▶ _OBIETTIVO 1_: Trasforma in una tabella Markdown le righe dell'elenco comprese tra quella che contiene "You are a computer-use agent. The" e quella che contiene "(x=88, y=23)", entrambe incluse, tralasciando le righe vuote. Usa le colonne «Numero», con il numero progressivo, e «Riga», con il testo della riga.

━━━━━━

4        La domanda di marchio è stata pubblicata nel Bollettino dei marchi dell’Unione europea n. 2017/005, del 10 gennaio 2017.

5        Il 10 aprile 2017 la Pollini SpA, interveniente, ha proposto opposizione alla registrazione del marchio richiesto, ai sensi dell’articolo 41 del regolamento n. 207/2009 (divenuto articolo 46 del regolamento 2017/1001), per i prodotti indicati al punto 3 supra.

6        L’opposizione si basava sui seguenti diritti anteriori:

–        marchio italiano denominativo n. MI 1972 C 016 629, POLLINI, depositato il 4 gennaio 1972, registrato il 18 febbraio 1972 e rinnovato il 17 gennaio 2012 (in prosieguo: il «marchio nazionale anteriore») per i seguenti prodotti:

–        classe 18: «Borse; borsette; pelli; bauli e valigie; ombrelli da pioggia; ombrelli da sole; cinture; portafogli; cuoio ed imitazioni del cuoio; articoli fabbricati con tali materie e non compresi in altre classi»;

–        classe 25: «Scarpe; stivali; sandali; pantofole; giacche; foulards; soprabiti; gonne; camicie; camicette; articoli di maglieria intima ed esterna; cravatte; impermeabili; cappelli; pantaloni; tute ed articoli di abbigliamento sportivo».

–        marchio dell’Unione europea denominativo n. 10 978 559, STUDIO POLLINI, depositato il 20 giugno 2012 e registrato il 31 ottobre 2012 (in prosieguo: il «marchio dell’Unione europea anteriore») per i seguenti prodotti:

–        classe 18: «Cuoio e sue imitazioni, articoli in queste materie, pelli di animali, bauli e valigie, ombrelli, ombrelloni e bastoni da passeggio, fruste e articoli di selleria»;

–        classe 25: «Articoli di abbigliamento, scarpe, cappelleria».

–        denominazione sociale italiana Pollini SpA.

7        Gli impedimenti addotti a sostegno dell’opposizione erano quelli di cui all’articolo 8, paragrafo 1, lettera b), e paragrafo 4, del regolamento n. 207/2009 [divenuto articolo 8, paragrafo 1, lettera b), e paragrafo 4, del regolamento 2017/1001].

8        In seguito all’istanza formulata dal ricorrente, l’EUIPO ha invitato l’interveniente ad addurre, conformemente all’articolo 47, paragrafo 2, del regolamento 2017/1001, la prova dell’uso effettivo del marchio nazionale anteriore per taluni prodotti designati rientranti nelle classi 18 e 25. Quest’ultima vi ha ottemperato nel termine impartito.

━━━━━━

▶ _OBIETTIVO 2_: Nel testo selezionato, riscrivi in forma più breve il paragrafo che inizia con «In seguito all'istanza formulata dal ricorrente», conservandone i fatti principali.

▶ _DATI FORNITI_:
━━━━━━

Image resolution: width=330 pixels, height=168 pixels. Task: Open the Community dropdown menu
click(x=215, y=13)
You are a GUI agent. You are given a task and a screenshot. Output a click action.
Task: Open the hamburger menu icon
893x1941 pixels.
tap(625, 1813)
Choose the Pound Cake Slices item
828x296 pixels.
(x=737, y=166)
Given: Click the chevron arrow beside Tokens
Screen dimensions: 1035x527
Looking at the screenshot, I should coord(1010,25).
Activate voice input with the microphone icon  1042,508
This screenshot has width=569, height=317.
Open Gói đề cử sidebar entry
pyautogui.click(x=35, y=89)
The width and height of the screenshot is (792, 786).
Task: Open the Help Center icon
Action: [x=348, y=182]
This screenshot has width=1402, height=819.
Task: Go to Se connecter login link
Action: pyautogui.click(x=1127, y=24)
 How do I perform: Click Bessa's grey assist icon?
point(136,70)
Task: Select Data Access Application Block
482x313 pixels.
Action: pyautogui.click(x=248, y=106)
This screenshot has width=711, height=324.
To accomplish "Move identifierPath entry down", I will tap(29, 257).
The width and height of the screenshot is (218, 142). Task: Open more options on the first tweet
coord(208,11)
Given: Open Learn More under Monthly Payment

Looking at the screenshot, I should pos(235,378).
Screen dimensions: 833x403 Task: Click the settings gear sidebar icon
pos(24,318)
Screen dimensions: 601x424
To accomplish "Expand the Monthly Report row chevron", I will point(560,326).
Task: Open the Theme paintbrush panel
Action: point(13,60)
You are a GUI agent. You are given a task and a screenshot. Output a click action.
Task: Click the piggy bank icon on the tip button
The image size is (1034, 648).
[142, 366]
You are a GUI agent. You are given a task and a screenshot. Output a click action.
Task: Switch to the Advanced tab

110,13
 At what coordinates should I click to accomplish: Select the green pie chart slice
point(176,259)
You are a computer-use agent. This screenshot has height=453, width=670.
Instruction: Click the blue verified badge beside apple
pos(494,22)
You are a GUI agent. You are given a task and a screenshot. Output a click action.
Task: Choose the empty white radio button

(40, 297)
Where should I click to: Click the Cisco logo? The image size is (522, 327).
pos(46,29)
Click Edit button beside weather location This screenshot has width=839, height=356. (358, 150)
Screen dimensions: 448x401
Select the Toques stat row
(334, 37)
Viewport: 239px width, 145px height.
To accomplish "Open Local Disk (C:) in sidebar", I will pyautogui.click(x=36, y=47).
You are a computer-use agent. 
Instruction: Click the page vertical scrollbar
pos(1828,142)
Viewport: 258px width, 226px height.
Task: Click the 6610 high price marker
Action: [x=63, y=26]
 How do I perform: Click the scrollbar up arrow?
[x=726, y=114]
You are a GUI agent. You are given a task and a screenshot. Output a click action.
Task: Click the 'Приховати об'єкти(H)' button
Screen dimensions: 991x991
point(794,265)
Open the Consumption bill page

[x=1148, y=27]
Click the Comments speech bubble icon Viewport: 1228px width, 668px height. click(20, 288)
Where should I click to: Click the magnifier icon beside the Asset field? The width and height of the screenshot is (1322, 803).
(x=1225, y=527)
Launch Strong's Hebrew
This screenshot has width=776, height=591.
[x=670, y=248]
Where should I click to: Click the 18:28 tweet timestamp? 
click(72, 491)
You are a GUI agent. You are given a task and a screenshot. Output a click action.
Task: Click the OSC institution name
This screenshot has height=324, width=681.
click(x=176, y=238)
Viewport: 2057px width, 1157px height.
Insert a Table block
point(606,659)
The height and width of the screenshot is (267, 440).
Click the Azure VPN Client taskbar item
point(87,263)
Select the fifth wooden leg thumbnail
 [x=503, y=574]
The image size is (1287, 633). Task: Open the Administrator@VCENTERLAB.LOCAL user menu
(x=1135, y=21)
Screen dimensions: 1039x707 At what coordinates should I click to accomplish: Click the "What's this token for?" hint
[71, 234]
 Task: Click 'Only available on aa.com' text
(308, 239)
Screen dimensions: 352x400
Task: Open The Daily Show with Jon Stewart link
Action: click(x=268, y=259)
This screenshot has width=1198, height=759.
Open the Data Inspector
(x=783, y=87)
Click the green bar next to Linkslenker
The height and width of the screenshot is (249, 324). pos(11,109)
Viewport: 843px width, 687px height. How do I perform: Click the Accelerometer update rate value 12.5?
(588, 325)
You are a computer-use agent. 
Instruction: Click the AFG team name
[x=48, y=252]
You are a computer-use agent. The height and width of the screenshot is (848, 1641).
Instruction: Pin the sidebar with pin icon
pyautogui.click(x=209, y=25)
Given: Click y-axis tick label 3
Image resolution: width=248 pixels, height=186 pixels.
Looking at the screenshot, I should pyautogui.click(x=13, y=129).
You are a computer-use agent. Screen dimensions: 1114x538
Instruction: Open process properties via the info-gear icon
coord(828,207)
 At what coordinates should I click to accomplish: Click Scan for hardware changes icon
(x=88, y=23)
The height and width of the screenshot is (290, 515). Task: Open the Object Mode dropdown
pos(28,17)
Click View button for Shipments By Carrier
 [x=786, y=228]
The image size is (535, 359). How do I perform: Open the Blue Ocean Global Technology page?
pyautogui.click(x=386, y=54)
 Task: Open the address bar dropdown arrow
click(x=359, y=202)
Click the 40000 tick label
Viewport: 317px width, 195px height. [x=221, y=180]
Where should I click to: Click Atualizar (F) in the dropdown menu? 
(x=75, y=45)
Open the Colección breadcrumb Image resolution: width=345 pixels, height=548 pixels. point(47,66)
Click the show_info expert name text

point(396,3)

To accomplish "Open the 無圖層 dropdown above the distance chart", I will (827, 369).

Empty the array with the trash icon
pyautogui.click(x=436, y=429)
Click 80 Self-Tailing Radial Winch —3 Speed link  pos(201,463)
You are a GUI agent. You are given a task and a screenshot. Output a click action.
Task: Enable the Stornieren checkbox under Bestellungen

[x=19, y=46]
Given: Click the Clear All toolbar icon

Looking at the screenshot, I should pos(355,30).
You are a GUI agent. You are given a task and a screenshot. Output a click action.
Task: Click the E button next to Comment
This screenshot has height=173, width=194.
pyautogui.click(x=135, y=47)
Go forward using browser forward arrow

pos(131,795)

━━━━━━

▶ _RISPOSTA ALL'ESERCIZIO 1_:
| Numero | Riga |
|---|---|
| 1 | You are a computer-use agent. The height and width of the screenshot is (848, 1641). |
| 2 | Instruction: Pin the sidebar with pin icon |
| 3 | pyautogui.click(x=209, y=25) |
| 4 | Given: Click y-axis tick label 3 |
| 5 | Image resolution: width=248 pixels, height=186 pixels. |
| 6 | Looking at the screenshot, I should pyautogui.click(x=13, y=129). |
| 7 | You are a computer-use agent. Screen dimensions: 1114x538 |
| 8 | Instruction: Open process properties via the info-gear icon |
| 9 | coord(828,207) |
| 10 |  At what coordinates should I click to accomplish: Click Scan for hardware changes icon |
| 11 | (x=88, y=23) |

▶ _RISPOSTA ALL'ESERCIZIO 2_: Su richiesta del ricorrente, l'EUIPO ha invitato l'interveniente a provare l'uso effettivo del marchio nazionale anteriore per alcuni prodotti delle classi 18 e 25, secondo l'articolo 47, paragrafo 2, del regolamento 2017/1001. L'interveniente ha fornito la prova entro il termine fissato.